MySQL is essential, but I usually install SQLite too, because it’s simple and comes in handy sometimes.

sudo apt-get install libsqlite3-dev sqlite3 sqlite3-doc
sudo gem install sqlite3-ruby
sudo apt-get install libmysqlclient-dev mysql-server emma
sudo gem install mysql

RubyMine development IDE

For RubyMine to run we need to install a java runtime. I’ve found the Sun JRE to be best, and this is how we get it:

sudo add-apt-repository "deb http://archive.canonical.com/ lucid partner"
sudo apt-get update
sudo apt-get install sun-java6-jre sun-java6-plugin sun-java6-fonts

Once that’s done, do a quick test to make sure everything is ok…

java -version

Now download and extract the RubyMine package and create a menu link to start RubyMine. You will need your license key when it starts.

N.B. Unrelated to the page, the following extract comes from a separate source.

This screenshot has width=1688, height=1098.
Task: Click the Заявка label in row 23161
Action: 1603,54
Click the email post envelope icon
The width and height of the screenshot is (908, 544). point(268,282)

Optional: Install UnixODBC and FreeTDS for SqlServer connectivity

This is optional because unless you need to connect to Microsoft SqlServer (I do for work!) you won’t need to do this. I’ve split these into separate commands because the sequence is very important – RUN EACH COMMAND SEPARATELY!

sudo apt-get install unixodbc
sudo apt-get install unixodbc-dev
sudo apt-get install freetds-dev
sudo apt-get install freetds-bin
sudo apt-get install tdsodbc
sudo apt-get install libiodbc2

Install the Ruby ODBC binaries (we’ve found that this specific version works best for us):

cd /usr/local/src
sudo wget http://www.ch-werner.de/rubyodbc/ruby-odbc-0.9997.tar.gz
sudo tar zvxf ruby-odbc-0.9997.tar.gz
cd ruby-odbc-0.9997
sudo ruby extconf.rb --disable_dlopen
make
make install

Test the connection in irb:

require 'rubygems'
require 'dbi'
dbh = DBI.connect('dbi:ODBC:[dsn_name]', [username], [password])

You will need to manually configure the FreeTDS config files to get this working, but this is easily found on the web.